A second wave of energy suddenly swept through me; and, abruptly, I was in a review of my life and remembered everyone who had touched me, positively or negatively and everything that had moved me, again happily or sadly…and all of that was…totally okay, completely right on, in a way I could only deeply encounter, but not articulate. It was an experience of my totality, all my humanness and divinity emerging from a complexity beyond understanding but experienced fully in an instant. In that instant I have no doubt I was consciously my multi-dimensional self.
And when the third wave of energy washed over me, my sense of my own presence extended to include everything around me, as I felt compassion (i.e., feeling with) beyond understanding, encompassing every single thing, including the dust mote dancing in the sunlight streaming through a library window, the thief stealing a wallet in Harvard Square, the ink blotch on a paper on my table, the reeking garbage in the wastebasket just outside the door, the spectacular colors of the descending sun. I finally understood and experienced for myself what Berryman must have felt when he was fully present for Anne’s death while also welcoming her continuing presence: “In the pain of rain and departure, still/Love…presides the sun and elfs from silence melody” (ll. 454-6).
In that sublime moment of ecstasy, in that flash of “standing outside” of my constricted self, I was experiencing Ultimate Presence…I was Love.
So, Dear Reader, what are your most important experiences with presence of one level or another? What was the effect on you and others? Have you experienced still another dimension of presence?
*Names are fictitious to preserve privacy.
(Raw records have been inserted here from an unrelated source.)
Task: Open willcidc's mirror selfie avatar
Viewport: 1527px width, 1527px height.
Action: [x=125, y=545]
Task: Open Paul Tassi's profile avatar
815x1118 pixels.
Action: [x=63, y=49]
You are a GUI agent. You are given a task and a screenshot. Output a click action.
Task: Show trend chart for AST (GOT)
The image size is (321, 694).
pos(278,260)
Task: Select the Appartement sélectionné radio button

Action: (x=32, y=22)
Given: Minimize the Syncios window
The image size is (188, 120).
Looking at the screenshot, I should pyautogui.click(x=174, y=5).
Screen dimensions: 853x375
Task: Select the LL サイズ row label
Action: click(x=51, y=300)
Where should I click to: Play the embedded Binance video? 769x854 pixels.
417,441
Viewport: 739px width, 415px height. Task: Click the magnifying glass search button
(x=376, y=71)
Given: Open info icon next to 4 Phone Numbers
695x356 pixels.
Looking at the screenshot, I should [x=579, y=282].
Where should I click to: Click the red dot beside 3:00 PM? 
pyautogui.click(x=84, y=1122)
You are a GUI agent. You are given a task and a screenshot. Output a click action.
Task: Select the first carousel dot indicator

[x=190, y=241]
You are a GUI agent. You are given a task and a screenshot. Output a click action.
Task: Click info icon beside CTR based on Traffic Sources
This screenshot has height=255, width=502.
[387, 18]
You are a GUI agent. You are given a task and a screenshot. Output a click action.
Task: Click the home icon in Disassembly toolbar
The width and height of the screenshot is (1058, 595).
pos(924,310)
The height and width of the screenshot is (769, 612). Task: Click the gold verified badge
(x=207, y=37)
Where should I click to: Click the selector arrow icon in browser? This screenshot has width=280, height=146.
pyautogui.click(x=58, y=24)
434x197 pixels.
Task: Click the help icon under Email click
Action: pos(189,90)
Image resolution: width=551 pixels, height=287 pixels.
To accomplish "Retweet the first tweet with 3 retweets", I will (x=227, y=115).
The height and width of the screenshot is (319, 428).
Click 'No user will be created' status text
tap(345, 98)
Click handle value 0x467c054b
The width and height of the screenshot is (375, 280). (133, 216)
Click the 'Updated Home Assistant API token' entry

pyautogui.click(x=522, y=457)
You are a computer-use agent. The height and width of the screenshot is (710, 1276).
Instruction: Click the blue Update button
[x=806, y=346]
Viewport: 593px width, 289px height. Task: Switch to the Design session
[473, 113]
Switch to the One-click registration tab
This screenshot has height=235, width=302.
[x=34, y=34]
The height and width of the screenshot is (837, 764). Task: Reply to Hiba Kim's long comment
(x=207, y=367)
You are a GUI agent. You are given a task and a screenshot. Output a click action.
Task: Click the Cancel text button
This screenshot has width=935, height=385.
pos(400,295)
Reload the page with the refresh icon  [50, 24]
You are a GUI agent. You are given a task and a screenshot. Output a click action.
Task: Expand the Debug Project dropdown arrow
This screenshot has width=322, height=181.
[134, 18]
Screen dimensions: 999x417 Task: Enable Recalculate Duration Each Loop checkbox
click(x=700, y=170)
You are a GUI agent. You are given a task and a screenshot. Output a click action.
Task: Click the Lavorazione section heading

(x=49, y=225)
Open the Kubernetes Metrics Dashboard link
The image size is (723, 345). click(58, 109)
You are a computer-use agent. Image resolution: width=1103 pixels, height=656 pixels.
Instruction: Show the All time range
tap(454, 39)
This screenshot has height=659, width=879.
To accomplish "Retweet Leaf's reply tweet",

**Evidence of how fully present Berryman became to me through his poetry and I to him through my finding inner resources to listen more openly and closely to his presence were two things: 1) the fact that I once felt his actual presence in the library and telepathically heard him give me a clue about why he had committed suicide four years earlier, and 2) the comment made in a testimonial for me by Edward Fitzgerald, one of my thesis readers, a sometime friend of Berryman, and the renowned Harvard translator of the Iliad and the Odyssey; “Joe has written about Berryman the way Berryman would have wanted.”